The problem with working out

For me at least, there are several...

For starters, who really wakes up every day thinking, 'today, is going to be a spectacular day for working out!'? Not me, that's for sure. But don't get me wrong, I do enjoy working out, quite definitely. But let me run through my thought process.

Eh, I don't want to work out today, but I know I should.
I really don't want to work out today.
Meh, maybe I'll work out later.
I'm so bored. But I really don't want to work out.
:: hours later ::
Well, I still have nothing else to do, so I might as well workout. It's better than just sitting here.
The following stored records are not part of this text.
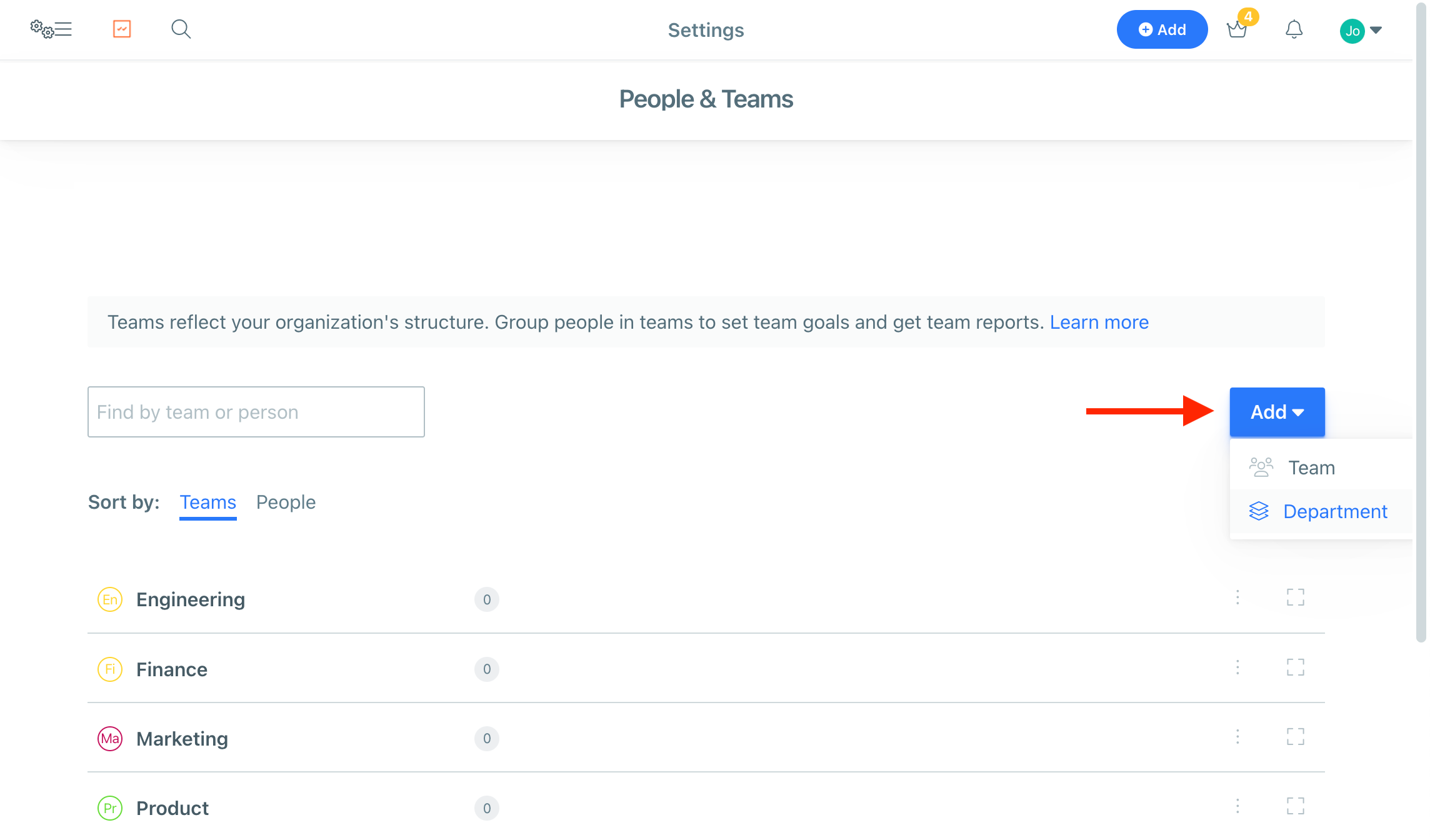
Task: Open the orange dashboard chart icon
Action: pos(122,29)
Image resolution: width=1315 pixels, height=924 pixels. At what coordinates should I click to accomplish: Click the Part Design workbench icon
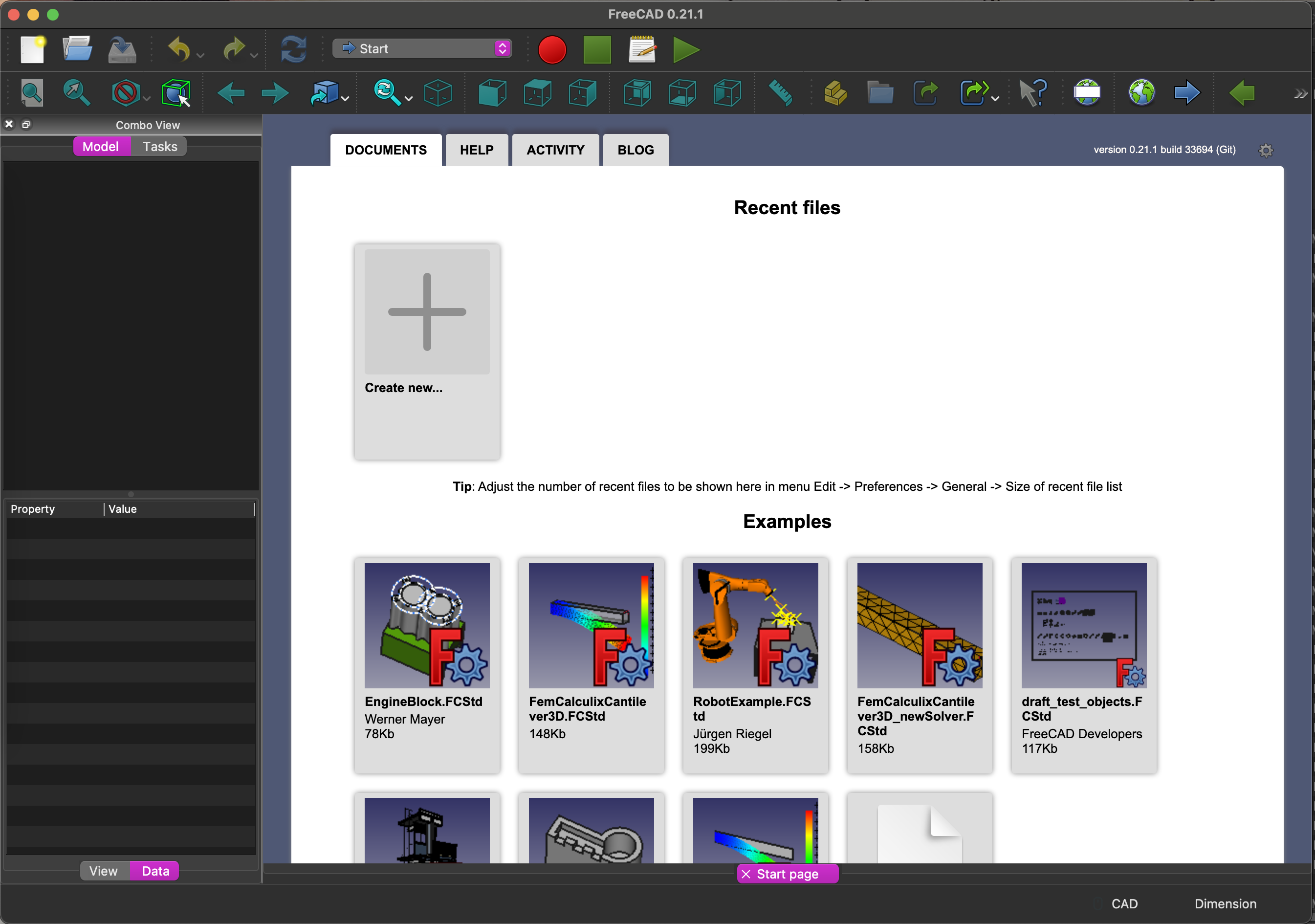point(421,47)
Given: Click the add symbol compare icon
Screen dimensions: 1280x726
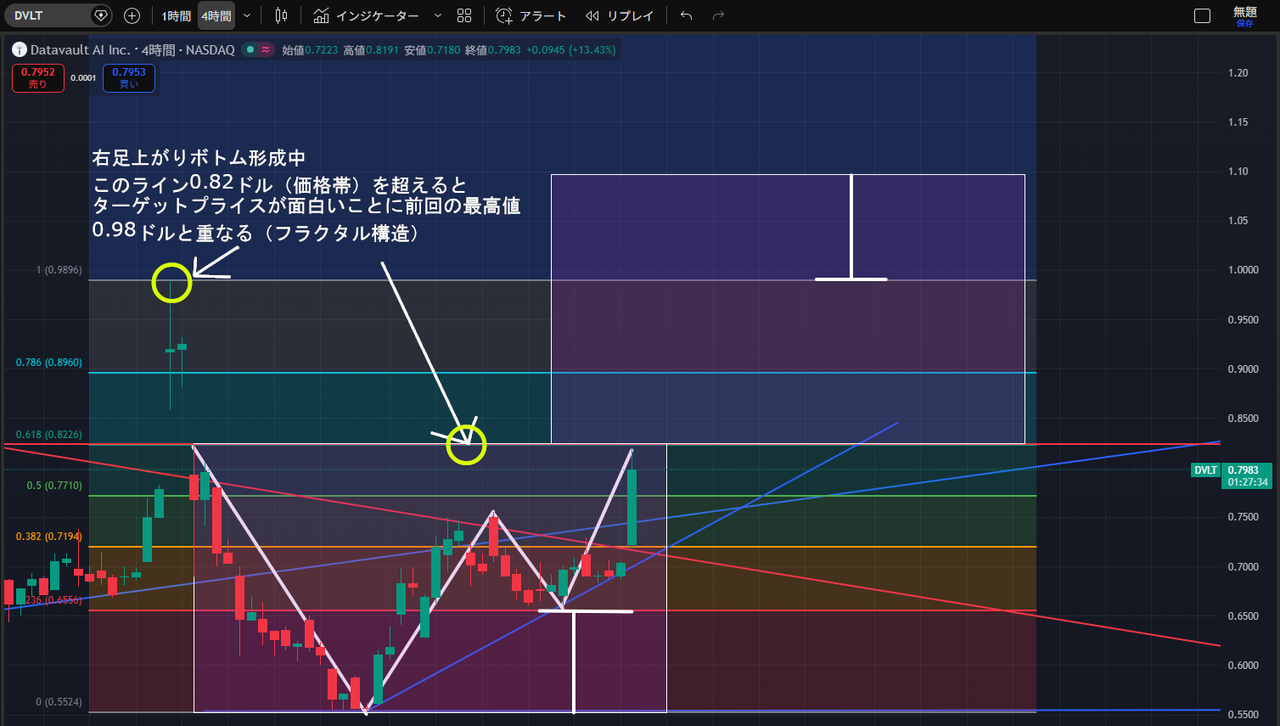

Before any workout, I hate the idea of actually putting on my gym clothes and going to work out. But during my workout, I push myself as hard as I can for as long as I can. But the problem is, is that usually once I'm done, I never feel as though it was enough. 10 minutes after I'm done working out and have showered, the only thought on my mind is going back downstairs to workout even more until I'm happy with the results. My problem? I have a hard time grasping the idea that results don't just happen overnight.
I hate getting myself to work out. While I'm running and jogging, and everything else, I have a hard time getting myself to stop, and once I'm done, I'm hardly ever happy with what I did. Most of the time I wish I had done more.
I hate working out, but I do, then when I'm done, I'm convinced it's just not enough. If only I had done a little more.
Tonight I ran/jogged two miles and did 100 squats in the matter of approximately half an hour, among other floor exercises, and tonight is the first night in months that I actually feel pleased with what I did in a matter of one workout.  But looking down at my legs in the soft glow of the computer screen, they do look better than they did even a month ago, so I am slightly pleased about that. The one thing I strive for in a workout that I rarely get, but I do have tonight? The post-workout pains. (: The feeling of stretched muscles that will repair themselves overnight(: That is the one feeling that I strive for in a workout, but I hardly ever get anymore. But tonight, I got just that, so I will go to sleep one happy camper. :D

My gosh, my head is one major contradiction.